Cade Foisset, a Whitworth junior middle linebacker, noted that the majority of his teammates’ high school fields were turf.

“The turf helps us because we’re a fast team,” said Foisset, a Bend, Oregon, product. “It’s exciting. It also gives you more options. Grass is great, but during winter conditioning, it’s easier to get the snow off of turf.”

Puget Sound, which has a turf practice facility, will be the only NWC member playing its home games on grass this season.

Projects in the works

Whitworth athletic director Tim Demant’s office is a five-minute walk from some of his coaches.

Sandberg has to walk across the parking lot to get to a copy machine.

Baseball coach Dan Ramsay essentially works out of a closet.

“There’s a lot of sharing,” said Noelle Bouillard, Whitworth’s women’s lacrosse coach.

Coaches and administration at Whitworth are spread throughout the campus, some in outdated digs. The building project is geared to house all the coaches together in a new, centralized location for athletic leadership.
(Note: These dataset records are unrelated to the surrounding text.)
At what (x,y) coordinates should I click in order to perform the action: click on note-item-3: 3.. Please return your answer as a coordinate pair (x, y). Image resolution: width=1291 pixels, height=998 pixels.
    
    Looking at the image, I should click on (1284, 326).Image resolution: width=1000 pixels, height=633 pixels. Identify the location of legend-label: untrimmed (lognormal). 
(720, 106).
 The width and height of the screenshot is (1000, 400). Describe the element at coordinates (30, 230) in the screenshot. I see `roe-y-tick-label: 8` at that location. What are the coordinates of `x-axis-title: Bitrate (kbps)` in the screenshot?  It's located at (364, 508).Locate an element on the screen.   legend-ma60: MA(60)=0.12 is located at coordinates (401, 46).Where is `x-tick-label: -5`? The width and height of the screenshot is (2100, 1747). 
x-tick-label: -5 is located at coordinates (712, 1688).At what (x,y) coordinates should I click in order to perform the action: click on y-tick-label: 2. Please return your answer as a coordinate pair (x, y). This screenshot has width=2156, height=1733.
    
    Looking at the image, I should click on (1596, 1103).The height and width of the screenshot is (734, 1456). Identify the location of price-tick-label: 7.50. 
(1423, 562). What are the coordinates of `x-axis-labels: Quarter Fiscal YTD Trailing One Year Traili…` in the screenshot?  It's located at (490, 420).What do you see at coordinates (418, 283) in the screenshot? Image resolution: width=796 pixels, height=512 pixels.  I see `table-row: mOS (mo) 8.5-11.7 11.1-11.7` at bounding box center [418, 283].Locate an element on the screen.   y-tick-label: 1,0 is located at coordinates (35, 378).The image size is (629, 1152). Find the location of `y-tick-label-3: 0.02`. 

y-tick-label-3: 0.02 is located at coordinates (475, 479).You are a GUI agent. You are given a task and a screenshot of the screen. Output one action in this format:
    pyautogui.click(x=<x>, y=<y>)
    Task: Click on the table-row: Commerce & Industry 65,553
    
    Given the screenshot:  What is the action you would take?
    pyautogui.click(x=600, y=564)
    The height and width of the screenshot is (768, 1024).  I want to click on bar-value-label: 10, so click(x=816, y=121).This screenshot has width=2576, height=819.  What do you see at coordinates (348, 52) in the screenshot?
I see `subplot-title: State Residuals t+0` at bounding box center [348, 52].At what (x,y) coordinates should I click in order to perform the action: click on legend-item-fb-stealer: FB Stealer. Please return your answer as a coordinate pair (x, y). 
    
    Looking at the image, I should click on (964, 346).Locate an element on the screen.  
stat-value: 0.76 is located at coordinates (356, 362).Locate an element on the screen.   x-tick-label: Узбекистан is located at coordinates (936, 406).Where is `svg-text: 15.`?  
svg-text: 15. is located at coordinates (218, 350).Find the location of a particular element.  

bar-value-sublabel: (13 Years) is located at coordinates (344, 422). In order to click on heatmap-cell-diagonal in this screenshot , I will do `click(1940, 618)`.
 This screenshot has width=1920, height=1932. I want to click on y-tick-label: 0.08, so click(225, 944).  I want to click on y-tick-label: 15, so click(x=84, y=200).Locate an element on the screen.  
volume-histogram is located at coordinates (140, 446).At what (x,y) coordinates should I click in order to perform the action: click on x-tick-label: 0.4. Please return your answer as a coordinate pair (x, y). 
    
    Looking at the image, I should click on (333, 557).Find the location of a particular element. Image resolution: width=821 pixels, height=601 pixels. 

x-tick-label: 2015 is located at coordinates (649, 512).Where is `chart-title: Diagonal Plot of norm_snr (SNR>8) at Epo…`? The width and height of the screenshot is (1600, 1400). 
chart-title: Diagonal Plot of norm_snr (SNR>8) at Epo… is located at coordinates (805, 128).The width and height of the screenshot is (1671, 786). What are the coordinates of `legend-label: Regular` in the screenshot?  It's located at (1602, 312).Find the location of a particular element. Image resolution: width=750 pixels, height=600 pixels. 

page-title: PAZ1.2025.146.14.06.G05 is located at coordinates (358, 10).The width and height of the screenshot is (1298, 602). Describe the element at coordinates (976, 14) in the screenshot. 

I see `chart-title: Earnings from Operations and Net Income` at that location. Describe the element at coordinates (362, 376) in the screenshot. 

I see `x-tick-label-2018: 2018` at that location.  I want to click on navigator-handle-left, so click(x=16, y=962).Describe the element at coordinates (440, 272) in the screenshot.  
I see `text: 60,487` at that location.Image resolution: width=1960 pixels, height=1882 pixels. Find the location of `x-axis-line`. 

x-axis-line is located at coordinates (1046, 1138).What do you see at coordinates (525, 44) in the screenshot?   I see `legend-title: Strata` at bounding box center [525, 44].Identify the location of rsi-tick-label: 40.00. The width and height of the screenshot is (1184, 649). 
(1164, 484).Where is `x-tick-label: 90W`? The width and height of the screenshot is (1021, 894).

According to the proposal, the second floor is for locker rooms, offices and meeting spaces. Currently, 120 football players share 60 lockers.

The new 10,000 square-foot press box is also geared to boost the school’s recruiting and boost fan experience. It is slated to be two stories and include luxury suits, merchandising, concessions, lounges and media rooms.

Construction will begin when fundraising is complete, but the school’s hope is to break ground next spring.

“Updating the Pine Bowl and constructing an athletics-administration building will not only provide our football players and fans with a state-of-the-art facility equal to the excellence our team strives for each and every day,” Demant said in a press release. “but will also create a place where our coaches and staff can work more collaboratively to foster the amazing culture and camaraderie that exist between coaches, staff and student-athletes.

Of Whitworth’s 2,700 students, nearly 25 percent are involved in athletics.

“With that many student-athletes, a central athletics building will be a great thing,” Johnston said.